* _ACTIVITY_
All lines from the one that contains "The image size" through the close of the entries below are to be repeated exactly, without any pictures.

* _Collected data entries_
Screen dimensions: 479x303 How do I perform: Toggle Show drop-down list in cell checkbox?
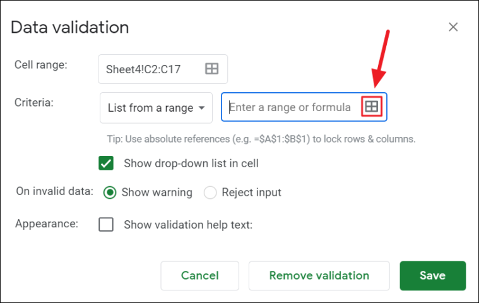(x=106, y=163)
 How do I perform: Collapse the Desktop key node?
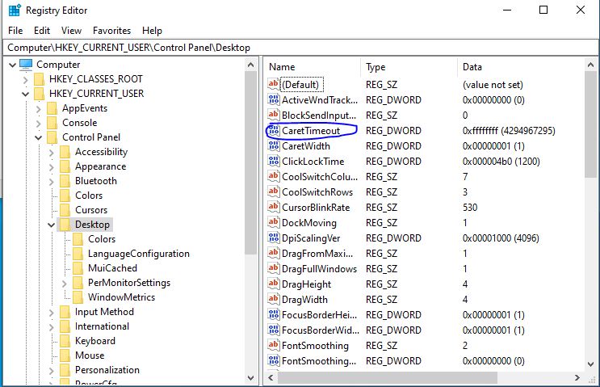tap(51, 225)
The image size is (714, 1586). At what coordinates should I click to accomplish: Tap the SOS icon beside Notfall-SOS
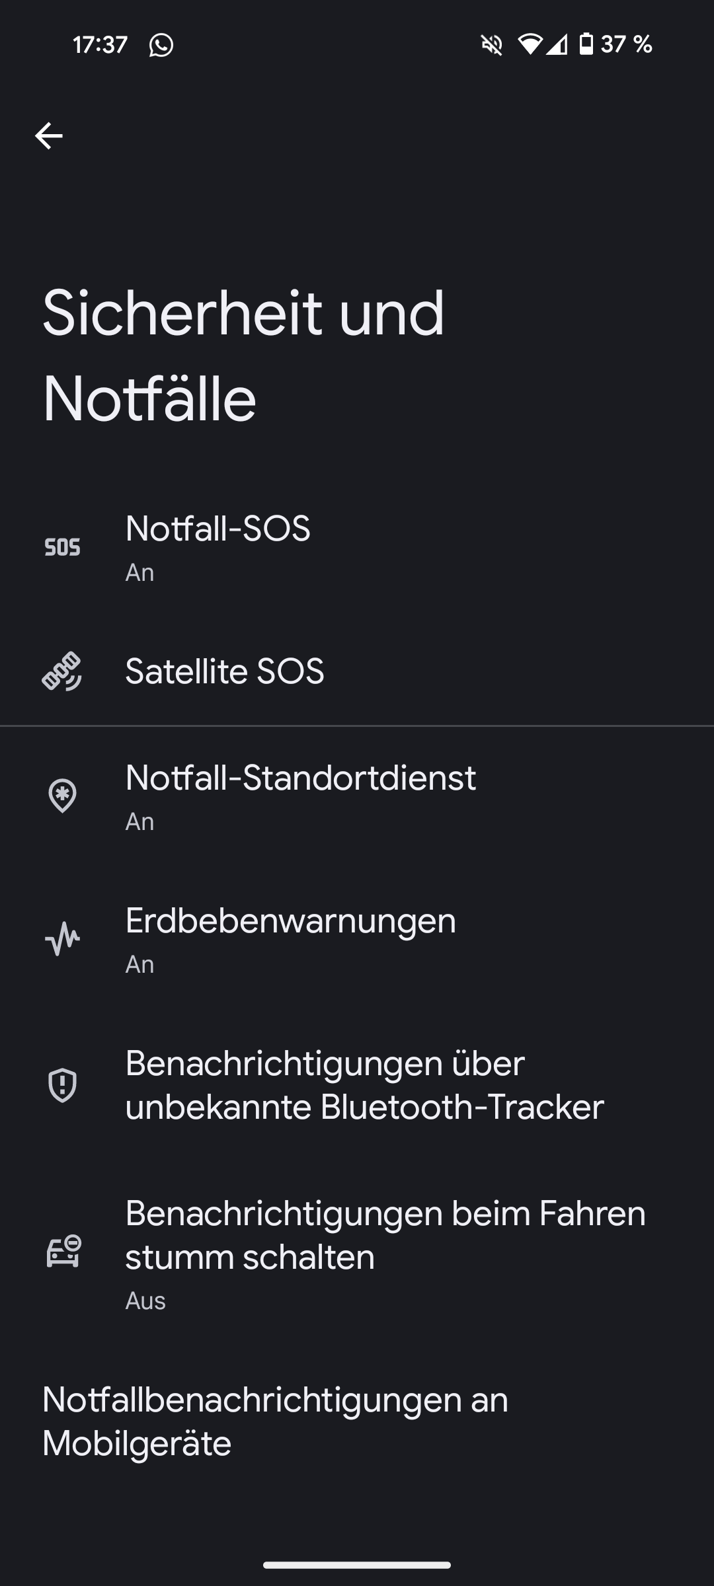coord(62,548)
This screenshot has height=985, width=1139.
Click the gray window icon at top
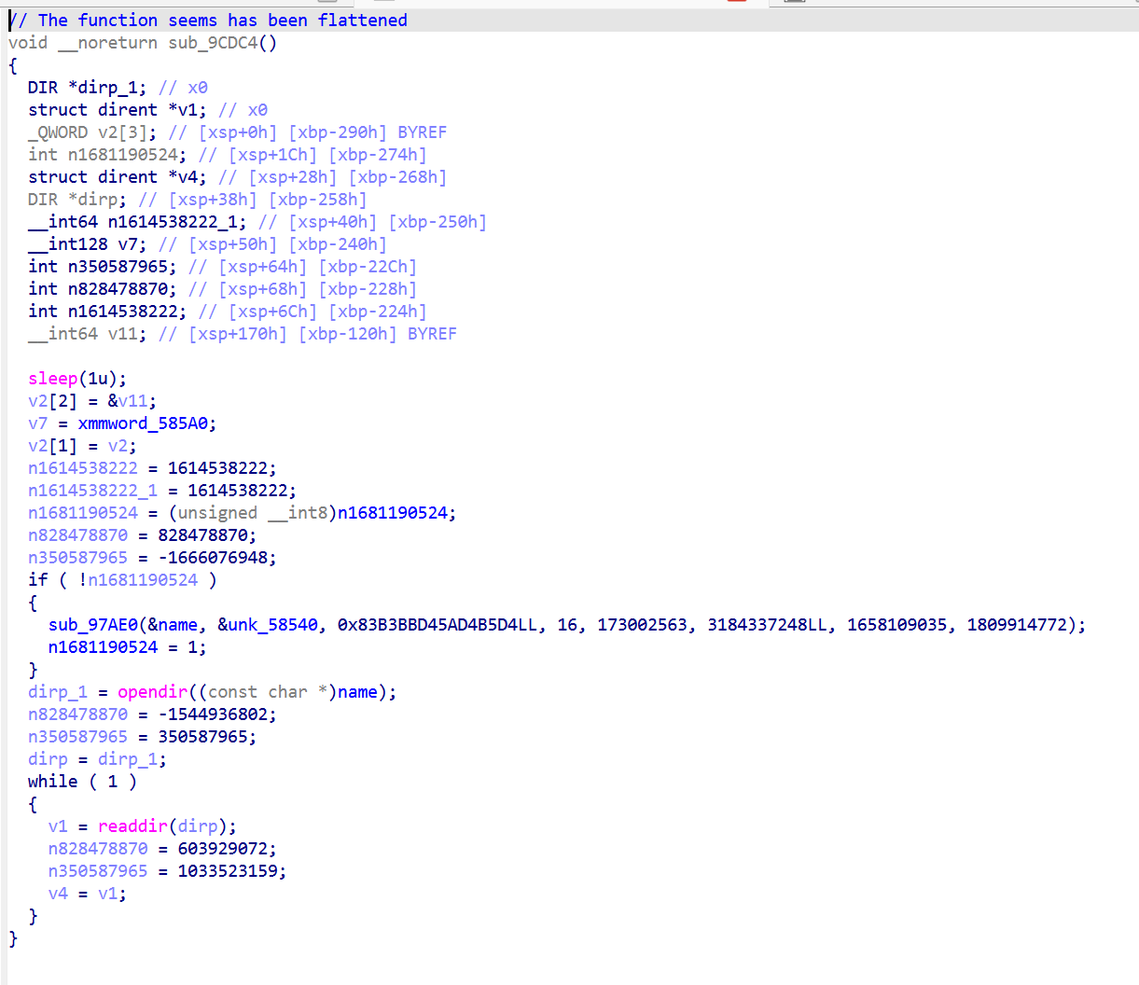click(795, 4)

* _ANSWER_
The image size is (714, 1586). At what coordinates should I click to accomplish: Tap the SOS icon beside Notfall-SOS
coord(62,548)
This screenshot has height=985, width=1139.
Click the gray window icon at top
click(795, 4)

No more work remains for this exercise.